L’Afrique continue ainsi d’être la cible de politiques de développement à
visage inhumain : dérégulation des marchés, dévaluation des monnaies,
privatisation des derniers remparts nationaux, coupures massives dans les
services sociaux... Et depuis que l’Organisation mondiale du commerce
(OMC) a fait des services publics son ultime cheval de bataille, les secteurs
de l’éducation, de la santé, de l’eau potable, du logement social et des
transports ne peuvent être « améliorés », nous dit-on, qu’à coups de
privatisations et de partenariats public-privé. C’est par l’entremise des
Documents stratégiques de réduction de la pauvreté et de l’Initiative des
Pays pauvres très endettés (PPTE) que les nations africaines se voient
aujourd’hui forcées de vendre leurs services publics d’eau, de restructurer
leurs écoles et hôpitaux, ou de privatiser leurs chemins de fer nationaux.
Le cas du Mali
Aujourd’hui, la médecine néolibérale appliquée au Mali sur le plan des
services de santé se traduit par des coupures massives et l’envoi en
préretraite des faibles effectifs de médecins et d’infirmières du pays qu’on
remplace par des « volontaires de la santé », non formés et sous payés.
D’une actualité criante, la privatisation du chemin de fer malien, qui relie
Dakar à Bamako, est l’un des importants combats menés actuellement par
les mouvements sociaux maliens. Afin « d’améliorer » les transports publics,
le gouvernement a fait appel à la firme canadienne CANAC, par l’entremise
d’un partenariat public-privé. Déjà, 26 des 36 gares que comptaient le pays
ont été fermées. Et, signe que le salut de l’Afrique passera principalement
par l’exportation de matières premières (!), le transport des passagers a tout
simplement été aboli.
C’est autant de villages, fondés en bordure du rail malien au cours des
50 dernières années, qui sont aujourd’hui menacés de fermeture.
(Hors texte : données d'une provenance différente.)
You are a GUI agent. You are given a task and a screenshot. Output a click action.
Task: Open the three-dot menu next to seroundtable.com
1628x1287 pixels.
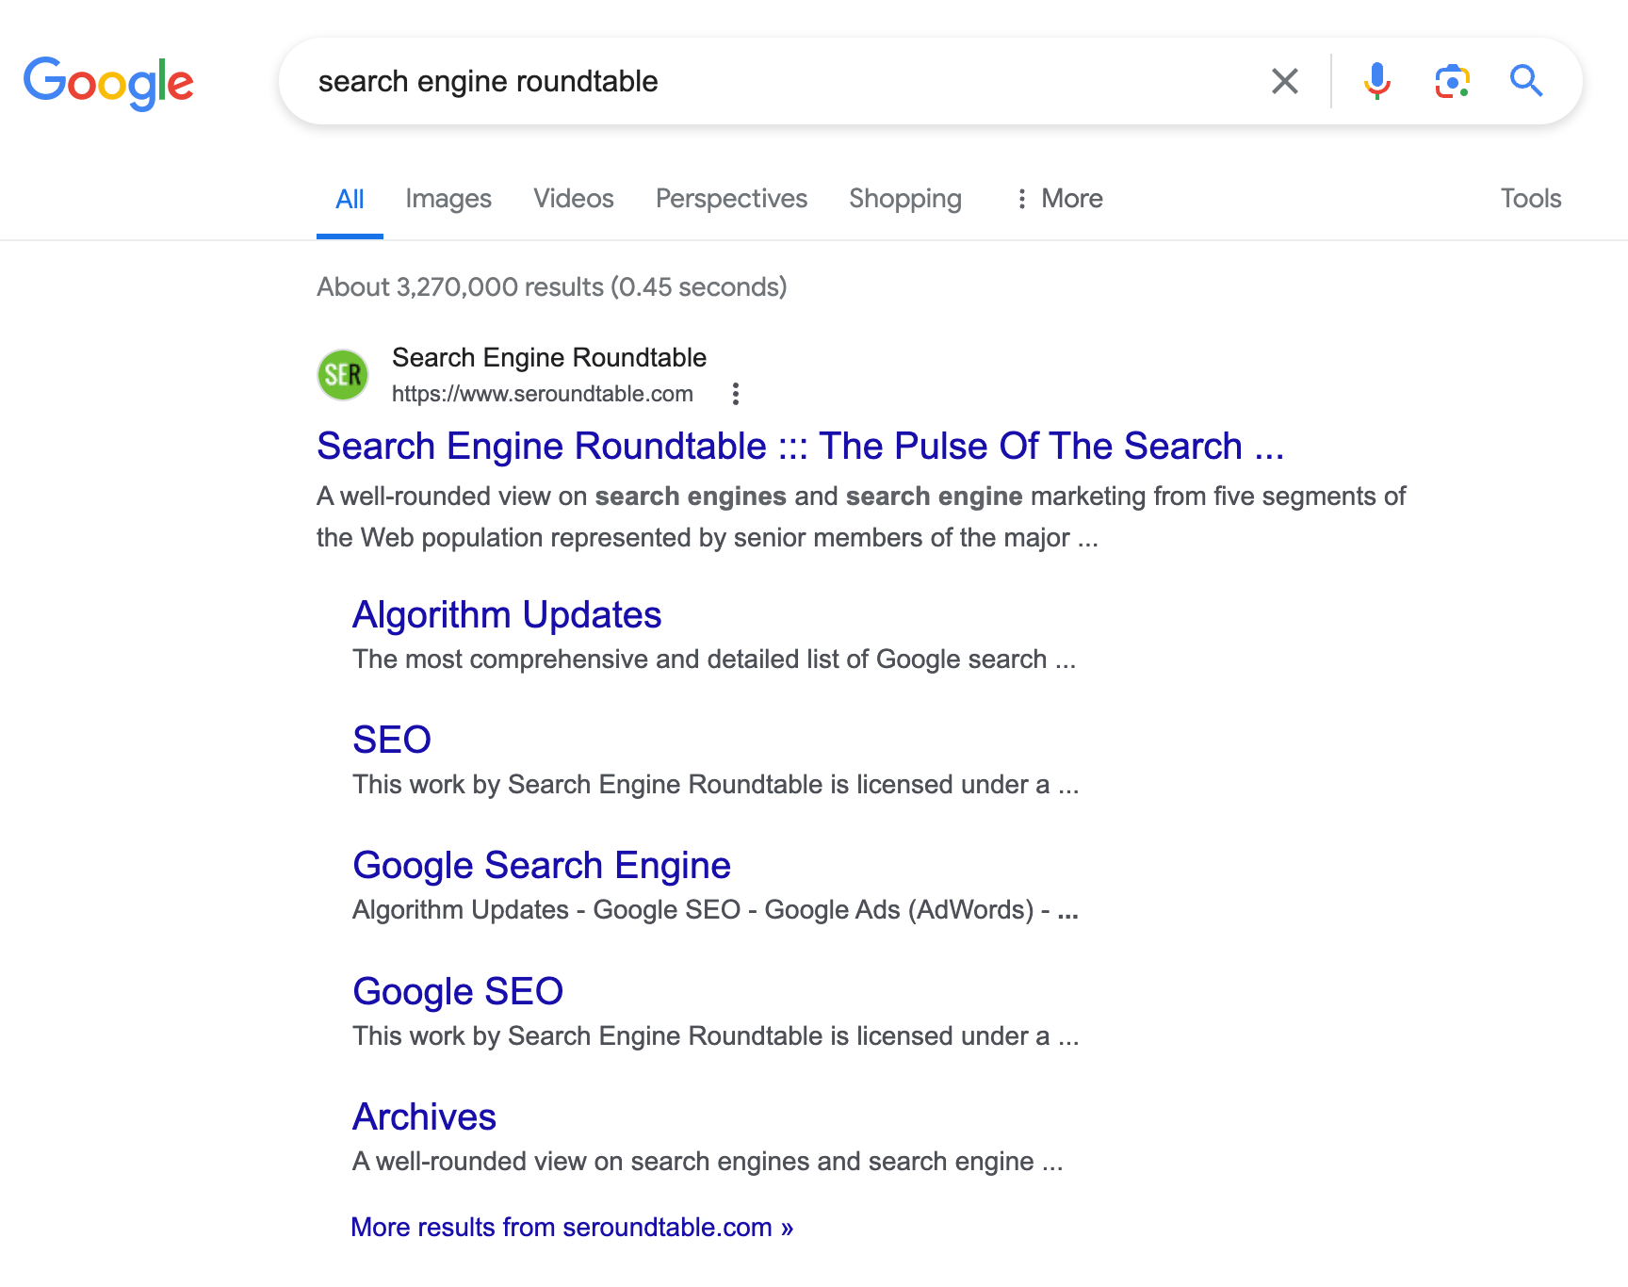point(735,394)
Vivants
principalement de l’économie informelle articulée autour du transport, ses
habitants sont dorénavant confrontés non seulement à la disparition de leur
gagne-pain, mais aussi à un réseau routier des plus rudimentaires.
À l’heure où les partenariats public-privé nous sont vendus au Québec
comme la solution pour maintenir à flot nos services publics, les militants
africains ont sûrement beaucoup à nous apprendre sur les « résultats » d’une
« réingénirie » qu’ils n’ont jamais souhaitée.